Steam-parent

Valve

has recently removed the game PirateFi from the store. This move came after discovering that the game contained malware. Security researchers analysing the malware found it was designed to distribute an info-stealing program called

Vidar

. Hackers achieved this by modifying an existing video game to deceive players.

In a statement to TechCrunch,

Marius Genheimer

, a SecuInfra Falcon Team researcher who analysed the malware said that based on the command and control servers linked to the malware and its configuration, “we suspect that PirateFi was just one of multiple tactics used to distribute Vidar payloads en masse.”
“It is highly likely that it never was a legitimate, running game that was altered after first publication,” Genheimer added.
Genheimer and his team also discovered that PirateFi was created by modifying an existing Easy Survival RPG game template. This game-making app, which claims to provide “everything you need to develop your own singleplayer or multiplayer” game, is available for licensing at prices ranging from $399 to $1,099.

The researcher said that PirateFi was used to spread

infostealer malware

. Infostealers are a common type of malware designed to extract data from victims’ computers. Often sold through a malware-as-a-service model, they can be purchased and used even by inexperienced hackers.
“Vidar is widely adopted by many cybercriminals,” Genheimer noted, making it “very difficult” to determine who was behind the attack. This makes tracking the origins of PirateFi particularly challenging.
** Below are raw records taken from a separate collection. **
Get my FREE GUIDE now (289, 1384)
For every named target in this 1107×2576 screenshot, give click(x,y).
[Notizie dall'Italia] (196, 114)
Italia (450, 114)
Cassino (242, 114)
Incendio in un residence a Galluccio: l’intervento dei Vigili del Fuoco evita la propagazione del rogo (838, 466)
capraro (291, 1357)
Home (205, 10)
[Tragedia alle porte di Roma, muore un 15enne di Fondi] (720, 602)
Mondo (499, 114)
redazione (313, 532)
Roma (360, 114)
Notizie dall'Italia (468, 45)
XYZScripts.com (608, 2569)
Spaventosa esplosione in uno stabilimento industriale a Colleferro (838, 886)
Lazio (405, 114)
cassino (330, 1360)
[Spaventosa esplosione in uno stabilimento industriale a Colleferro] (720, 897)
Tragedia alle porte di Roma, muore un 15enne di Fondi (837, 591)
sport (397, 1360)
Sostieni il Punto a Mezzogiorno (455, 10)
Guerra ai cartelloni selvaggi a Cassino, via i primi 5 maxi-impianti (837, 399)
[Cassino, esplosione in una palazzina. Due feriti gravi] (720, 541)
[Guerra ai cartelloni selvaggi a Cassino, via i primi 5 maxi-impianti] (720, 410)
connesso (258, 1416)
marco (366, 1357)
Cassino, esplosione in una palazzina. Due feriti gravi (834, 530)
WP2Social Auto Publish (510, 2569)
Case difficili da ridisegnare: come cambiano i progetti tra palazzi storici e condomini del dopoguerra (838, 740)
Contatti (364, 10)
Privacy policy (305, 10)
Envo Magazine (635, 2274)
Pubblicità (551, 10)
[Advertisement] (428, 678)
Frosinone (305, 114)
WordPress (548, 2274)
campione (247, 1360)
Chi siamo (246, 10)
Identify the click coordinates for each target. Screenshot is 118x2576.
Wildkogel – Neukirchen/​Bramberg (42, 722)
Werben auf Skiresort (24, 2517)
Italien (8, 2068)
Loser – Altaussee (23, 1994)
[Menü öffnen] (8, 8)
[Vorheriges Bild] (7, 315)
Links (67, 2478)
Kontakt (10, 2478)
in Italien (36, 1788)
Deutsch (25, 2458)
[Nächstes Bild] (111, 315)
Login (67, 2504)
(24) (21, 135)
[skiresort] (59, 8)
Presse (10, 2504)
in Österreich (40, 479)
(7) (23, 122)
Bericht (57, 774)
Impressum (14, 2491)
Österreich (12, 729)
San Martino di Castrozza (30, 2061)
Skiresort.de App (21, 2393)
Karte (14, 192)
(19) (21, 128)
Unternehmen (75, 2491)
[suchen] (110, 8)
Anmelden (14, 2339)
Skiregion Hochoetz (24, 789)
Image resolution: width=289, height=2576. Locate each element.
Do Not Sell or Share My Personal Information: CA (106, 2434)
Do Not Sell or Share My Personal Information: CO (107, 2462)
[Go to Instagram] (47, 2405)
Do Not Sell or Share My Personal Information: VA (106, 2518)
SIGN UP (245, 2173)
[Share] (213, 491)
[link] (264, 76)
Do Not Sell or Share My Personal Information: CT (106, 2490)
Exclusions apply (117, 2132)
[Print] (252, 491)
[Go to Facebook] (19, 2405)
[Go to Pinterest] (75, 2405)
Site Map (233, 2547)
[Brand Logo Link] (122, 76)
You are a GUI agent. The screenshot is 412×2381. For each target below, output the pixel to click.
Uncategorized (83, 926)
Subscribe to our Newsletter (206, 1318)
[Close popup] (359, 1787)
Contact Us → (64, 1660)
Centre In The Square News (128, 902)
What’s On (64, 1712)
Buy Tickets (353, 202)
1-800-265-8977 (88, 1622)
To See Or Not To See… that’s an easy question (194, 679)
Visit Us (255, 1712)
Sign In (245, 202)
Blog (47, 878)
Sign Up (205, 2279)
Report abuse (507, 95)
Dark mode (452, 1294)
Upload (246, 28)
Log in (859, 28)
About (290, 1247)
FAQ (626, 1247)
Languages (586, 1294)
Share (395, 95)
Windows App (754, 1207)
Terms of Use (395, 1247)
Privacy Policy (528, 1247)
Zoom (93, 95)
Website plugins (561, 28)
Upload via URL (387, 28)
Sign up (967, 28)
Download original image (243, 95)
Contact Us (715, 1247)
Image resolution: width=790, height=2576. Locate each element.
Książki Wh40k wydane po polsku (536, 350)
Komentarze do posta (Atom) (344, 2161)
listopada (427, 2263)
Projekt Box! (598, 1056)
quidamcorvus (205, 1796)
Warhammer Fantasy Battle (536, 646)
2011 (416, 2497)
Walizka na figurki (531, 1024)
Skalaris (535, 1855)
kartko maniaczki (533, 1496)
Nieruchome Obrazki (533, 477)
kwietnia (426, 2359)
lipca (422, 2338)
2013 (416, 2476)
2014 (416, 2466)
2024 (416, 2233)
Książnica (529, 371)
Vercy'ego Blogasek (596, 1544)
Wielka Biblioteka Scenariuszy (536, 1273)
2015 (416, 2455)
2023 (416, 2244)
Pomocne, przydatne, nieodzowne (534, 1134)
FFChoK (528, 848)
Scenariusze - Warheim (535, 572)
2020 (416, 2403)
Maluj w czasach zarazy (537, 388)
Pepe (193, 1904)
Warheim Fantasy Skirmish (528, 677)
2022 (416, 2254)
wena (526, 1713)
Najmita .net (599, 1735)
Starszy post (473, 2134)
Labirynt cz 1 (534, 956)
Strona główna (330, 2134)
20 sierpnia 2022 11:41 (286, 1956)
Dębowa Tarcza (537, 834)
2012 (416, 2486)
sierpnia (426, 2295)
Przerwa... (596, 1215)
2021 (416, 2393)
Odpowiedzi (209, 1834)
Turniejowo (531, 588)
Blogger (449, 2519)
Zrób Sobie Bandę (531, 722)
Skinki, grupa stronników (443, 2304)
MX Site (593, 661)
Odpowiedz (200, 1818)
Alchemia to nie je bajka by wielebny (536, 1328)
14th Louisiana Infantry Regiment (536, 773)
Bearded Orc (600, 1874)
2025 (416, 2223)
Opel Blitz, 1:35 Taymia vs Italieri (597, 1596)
The researcher also explained that the Vidar infostealing malware can extract and transmit various types of sensitive data from infected computers. This includes passwords stored in web browser autofill, session cookies that allow attackers to log in without a password, browsing history, cryptocurrency wallet details, screenshots, two-factor authentication codes from specific token generators, and other files stored on the device.
Vidar has been used in multiple hacking campaigns, including an attempt to steal hotel credentials from Booking.com, efforts to deploy ransomware, and a scheme to plant malicious ads in Google search results.
In 2024, the Health Sector Cybersecurity Coordination Center (HC3) reported that Vidar, first discovered in 2018, has “grown to be one of the most successful infostealers.”